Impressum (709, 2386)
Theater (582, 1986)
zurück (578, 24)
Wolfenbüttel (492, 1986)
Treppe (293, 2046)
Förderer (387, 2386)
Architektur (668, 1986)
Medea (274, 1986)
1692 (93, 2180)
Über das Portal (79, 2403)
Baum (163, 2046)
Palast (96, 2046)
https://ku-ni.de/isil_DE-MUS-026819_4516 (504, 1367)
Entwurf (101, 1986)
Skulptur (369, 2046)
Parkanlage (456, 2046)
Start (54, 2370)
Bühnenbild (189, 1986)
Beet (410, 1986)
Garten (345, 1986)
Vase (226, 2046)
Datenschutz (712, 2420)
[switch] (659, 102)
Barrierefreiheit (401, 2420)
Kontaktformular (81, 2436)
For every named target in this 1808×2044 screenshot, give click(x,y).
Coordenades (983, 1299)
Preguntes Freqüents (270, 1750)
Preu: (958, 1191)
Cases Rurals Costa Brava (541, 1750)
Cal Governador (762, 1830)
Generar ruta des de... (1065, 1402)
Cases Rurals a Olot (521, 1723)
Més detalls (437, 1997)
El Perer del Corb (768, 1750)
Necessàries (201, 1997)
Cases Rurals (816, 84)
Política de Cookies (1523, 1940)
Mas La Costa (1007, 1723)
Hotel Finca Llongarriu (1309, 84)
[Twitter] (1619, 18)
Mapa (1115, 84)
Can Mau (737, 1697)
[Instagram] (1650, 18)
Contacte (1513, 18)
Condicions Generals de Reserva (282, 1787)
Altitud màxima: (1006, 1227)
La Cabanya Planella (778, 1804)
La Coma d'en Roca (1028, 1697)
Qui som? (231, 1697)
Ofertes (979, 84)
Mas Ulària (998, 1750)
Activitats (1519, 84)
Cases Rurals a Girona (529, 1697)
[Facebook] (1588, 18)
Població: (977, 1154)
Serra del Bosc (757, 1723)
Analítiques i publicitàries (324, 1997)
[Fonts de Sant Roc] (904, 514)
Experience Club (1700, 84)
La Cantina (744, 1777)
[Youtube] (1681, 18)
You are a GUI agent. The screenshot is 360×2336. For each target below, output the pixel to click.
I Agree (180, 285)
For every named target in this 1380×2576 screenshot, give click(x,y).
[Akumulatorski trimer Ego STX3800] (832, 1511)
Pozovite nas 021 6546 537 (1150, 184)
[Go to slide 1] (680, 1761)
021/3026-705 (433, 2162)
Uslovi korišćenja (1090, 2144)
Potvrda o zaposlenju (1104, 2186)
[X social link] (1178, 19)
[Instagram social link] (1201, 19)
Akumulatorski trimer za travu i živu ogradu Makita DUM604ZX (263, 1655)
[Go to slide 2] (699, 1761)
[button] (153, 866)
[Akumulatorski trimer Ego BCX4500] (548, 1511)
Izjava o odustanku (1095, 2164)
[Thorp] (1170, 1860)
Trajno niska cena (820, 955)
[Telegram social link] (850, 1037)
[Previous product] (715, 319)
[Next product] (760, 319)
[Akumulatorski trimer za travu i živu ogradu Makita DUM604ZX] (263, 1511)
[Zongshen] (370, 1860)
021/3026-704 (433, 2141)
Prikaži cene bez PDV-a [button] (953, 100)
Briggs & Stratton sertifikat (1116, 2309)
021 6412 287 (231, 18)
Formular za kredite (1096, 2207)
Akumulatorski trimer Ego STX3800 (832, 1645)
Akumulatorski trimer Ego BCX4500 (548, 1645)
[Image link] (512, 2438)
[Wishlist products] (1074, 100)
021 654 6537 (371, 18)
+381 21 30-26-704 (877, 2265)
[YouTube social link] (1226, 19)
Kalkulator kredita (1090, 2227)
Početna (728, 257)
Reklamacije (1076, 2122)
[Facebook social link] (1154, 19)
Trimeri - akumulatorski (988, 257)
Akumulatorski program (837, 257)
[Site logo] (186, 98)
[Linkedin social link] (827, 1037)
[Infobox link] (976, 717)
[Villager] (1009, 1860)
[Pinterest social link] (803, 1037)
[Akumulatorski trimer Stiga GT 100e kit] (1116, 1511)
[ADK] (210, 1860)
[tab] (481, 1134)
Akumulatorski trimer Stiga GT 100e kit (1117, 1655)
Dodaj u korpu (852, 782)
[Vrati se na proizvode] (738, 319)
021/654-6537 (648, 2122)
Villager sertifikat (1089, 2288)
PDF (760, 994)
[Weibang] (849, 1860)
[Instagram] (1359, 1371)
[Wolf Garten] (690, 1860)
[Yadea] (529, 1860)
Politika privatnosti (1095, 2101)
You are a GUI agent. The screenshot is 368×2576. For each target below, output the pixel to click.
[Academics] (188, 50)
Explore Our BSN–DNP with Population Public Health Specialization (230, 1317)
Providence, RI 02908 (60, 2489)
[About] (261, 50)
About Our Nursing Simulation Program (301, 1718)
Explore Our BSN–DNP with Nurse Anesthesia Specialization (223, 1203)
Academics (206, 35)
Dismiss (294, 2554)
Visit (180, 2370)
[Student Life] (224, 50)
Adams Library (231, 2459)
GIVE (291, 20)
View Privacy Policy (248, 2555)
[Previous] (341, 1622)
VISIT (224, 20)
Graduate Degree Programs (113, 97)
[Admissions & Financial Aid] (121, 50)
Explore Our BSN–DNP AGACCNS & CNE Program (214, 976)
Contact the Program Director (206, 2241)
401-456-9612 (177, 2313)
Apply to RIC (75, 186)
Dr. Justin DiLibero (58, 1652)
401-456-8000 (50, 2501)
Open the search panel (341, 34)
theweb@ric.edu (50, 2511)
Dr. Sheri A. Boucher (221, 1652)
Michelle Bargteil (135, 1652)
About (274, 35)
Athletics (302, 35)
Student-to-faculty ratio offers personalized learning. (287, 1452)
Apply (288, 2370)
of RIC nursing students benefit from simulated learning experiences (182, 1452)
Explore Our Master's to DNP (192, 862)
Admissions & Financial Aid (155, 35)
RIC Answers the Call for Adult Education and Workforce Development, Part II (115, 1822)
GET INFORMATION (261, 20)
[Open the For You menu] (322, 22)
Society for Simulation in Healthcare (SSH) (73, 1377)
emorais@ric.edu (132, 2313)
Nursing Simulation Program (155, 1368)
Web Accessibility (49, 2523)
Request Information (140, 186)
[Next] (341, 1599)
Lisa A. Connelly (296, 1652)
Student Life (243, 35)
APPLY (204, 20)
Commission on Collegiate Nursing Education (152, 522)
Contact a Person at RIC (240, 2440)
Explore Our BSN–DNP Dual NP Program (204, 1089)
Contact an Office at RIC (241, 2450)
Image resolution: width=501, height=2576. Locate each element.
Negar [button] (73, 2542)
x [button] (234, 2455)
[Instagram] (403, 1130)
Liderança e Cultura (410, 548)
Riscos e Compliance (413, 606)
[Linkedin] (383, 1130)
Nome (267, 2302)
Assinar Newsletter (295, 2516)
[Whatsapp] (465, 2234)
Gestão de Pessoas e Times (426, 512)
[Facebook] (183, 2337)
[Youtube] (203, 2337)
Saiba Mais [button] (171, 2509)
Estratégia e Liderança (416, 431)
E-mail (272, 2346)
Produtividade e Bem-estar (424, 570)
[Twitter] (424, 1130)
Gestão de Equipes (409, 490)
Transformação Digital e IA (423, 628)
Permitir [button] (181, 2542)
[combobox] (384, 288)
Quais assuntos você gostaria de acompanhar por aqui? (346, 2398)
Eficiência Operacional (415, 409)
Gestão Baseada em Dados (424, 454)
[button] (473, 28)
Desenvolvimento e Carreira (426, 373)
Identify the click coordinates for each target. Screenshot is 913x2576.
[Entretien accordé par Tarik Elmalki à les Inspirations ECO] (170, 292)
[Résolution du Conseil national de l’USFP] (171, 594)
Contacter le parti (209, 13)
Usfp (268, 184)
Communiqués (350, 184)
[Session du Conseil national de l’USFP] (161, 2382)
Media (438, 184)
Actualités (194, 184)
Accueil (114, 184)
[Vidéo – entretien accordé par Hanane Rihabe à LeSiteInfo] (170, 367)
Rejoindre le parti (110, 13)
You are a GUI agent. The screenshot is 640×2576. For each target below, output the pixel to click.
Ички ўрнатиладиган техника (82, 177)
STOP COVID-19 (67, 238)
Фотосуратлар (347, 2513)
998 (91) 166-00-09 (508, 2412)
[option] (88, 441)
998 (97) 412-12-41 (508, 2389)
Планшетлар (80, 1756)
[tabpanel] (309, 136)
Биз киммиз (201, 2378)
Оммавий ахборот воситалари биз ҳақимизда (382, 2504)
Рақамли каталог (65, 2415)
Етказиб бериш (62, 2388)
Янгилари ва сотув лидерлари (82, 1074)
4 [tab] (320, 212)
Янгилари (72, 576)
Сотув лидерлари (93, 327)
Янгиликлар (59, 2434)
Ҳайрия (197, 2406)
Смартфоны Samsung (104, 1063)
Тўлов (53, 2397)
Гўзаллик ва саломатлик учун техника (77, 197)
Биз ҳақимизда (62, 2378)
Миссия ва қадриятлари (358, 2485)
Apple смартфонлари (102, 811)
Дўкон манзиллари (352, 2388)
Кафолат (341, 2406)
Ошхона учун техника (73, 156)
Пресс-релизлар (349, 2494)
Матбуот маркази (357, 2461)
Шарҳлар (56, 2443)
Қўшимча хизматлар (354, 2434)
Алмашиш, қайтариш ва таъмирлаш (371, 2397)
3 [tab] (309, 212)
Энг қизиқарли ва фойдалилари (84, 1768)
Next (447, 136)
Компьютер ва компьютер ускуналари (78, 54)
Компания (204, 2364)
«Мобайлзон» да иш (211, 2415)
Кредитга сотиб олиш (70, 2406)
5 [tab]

........

Copy out the range of lines above starting at the line with "of RIC nursing" and ending at the line with "Gestão Baseada em Dados (424, 454)", exactly and including both.

### WRITTEN ANSWER
of RIC nursing students benefit from simulated learning experiences (182, 1452)
Explore Our Master's to DNP (192, 862)
Admissions & Financial Aid (155, 35)
RIC Answers the Call for Adult Education and Workforce Development, Part II (115, 1822)
GET INFORMATION (261, 20)
[Open the For You menu] (322, 22)
Society for Simulation in Healthcare (SSH) (73, 1377)
emorais@ric.edu (132, 2313)
Nursing Simulation Program (155, 1368)
Web Accessibility (49, 2523)
Request Information (140, 186)
[Next] (341, 1599)
Lisa A. Connelly (296, 1652)
Student Life (243, 35)
APPLY (204, 20)
Commission on Collegiate Nursing Education (152, 522)
Contact a Person at RIC (240, 2440)
Explore Our BSN–DNP Dual NP Program (204, 1089)
Contact an Office at RIC (241, 2450)
Image resolution: width=501, height=2576. Locate each element.
Negar [button] (73, 2542)
x [button] (234, 2455)
[Instagram] (403, 1130)
Liderança e Cultura (410, 548)
Riscos e Compliance (413, 606)
[Linkedin] (383, 1130)
Nome (267, 2302)
Assinar Newsletter (295, 2516)
[Whatsapp] (465, 2234)
Gestão de Pessoas e Times (426, 512)
[Facebook] (183, 2337)
[Youtube] (203, 2337)
Saiba Mais [button] (171, 2509)
Estratégia e Liderança (416, 431)
E-mail (272, 2346)
Produtividade e Bem-estar (424, 570)
[Twitter] (424, 1130)
Gestão de Equipes (409, 490)
Transformação Digital e IA (423, 628)
Permitir [button] (181, 2542)
[combobox] (384, 288)
Quais assuntos você gostaria de acompanhar por aqui? (346, 2398)
Eficiência Operacional (415, 409)
Gestão Baseada em Dados (424, 454)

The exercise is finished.